◆ INSTRUCTIONS TO FOLLOW
Word for word, copy out the entries below, but not the pictures in them.

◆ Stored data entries
···
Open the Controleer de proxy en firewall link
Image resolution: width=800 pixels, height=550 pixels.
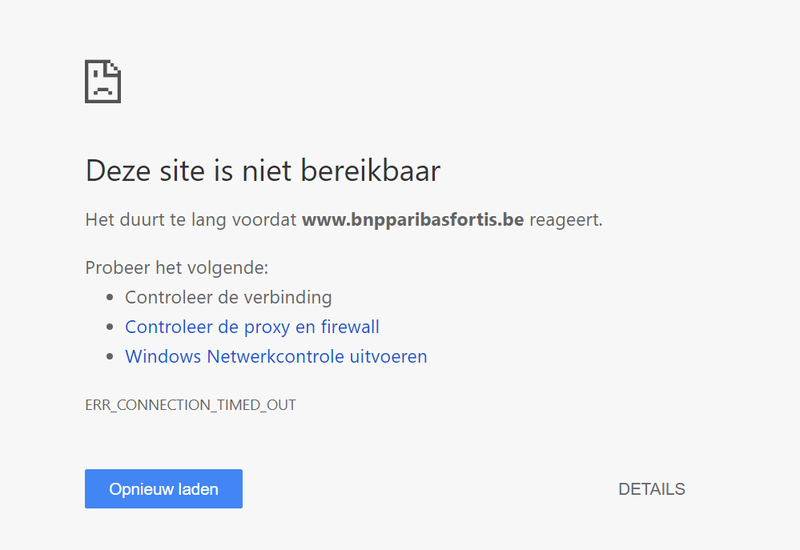click(252, 327)
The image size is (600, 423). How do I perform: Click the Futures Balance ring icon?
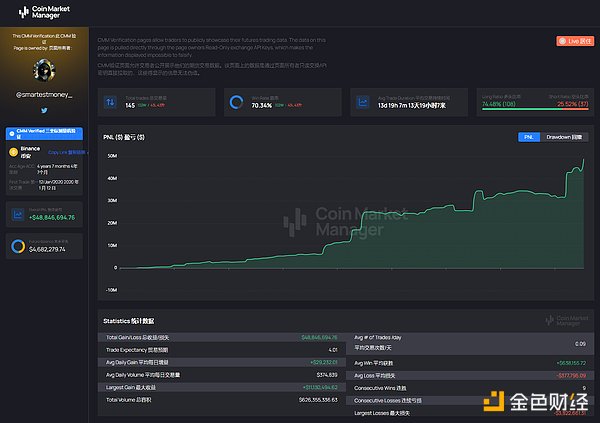(x=17, y=246)
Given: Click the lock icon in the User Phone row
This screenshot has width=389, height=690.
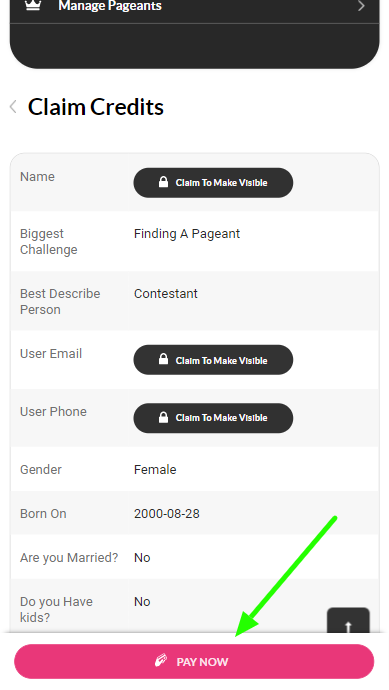Looking at the screenshot, I should point(163,417).
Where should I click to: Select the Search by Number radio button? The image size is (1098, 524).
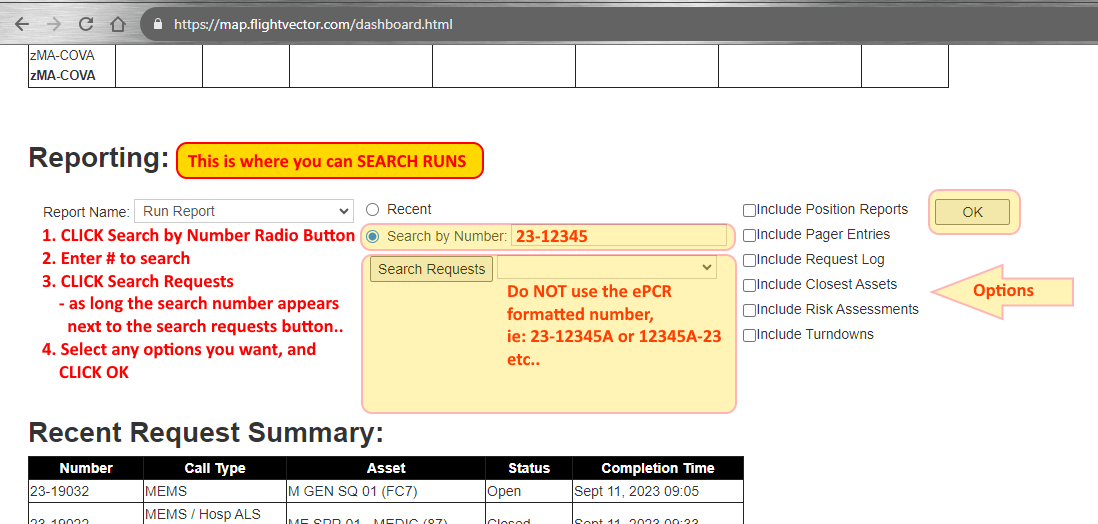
···
◆ OUTPUT OF THE TASK
Open the Controleer de proxy en firewall link
Image resolution: width=800 pixels, height=550 pixels.
click(252, 327)
The image size is (600, 423). How do I perform: Click the Futures Balance ring icon?
(x=17, y=246)
Given: Click the lock icon in the User Phone row
This screenshot has width=389, height=690.
Looking at the screenshot, I should point(163,417).
Where should I click to: Select the Search by Number radio button? The image size is (1098, 524).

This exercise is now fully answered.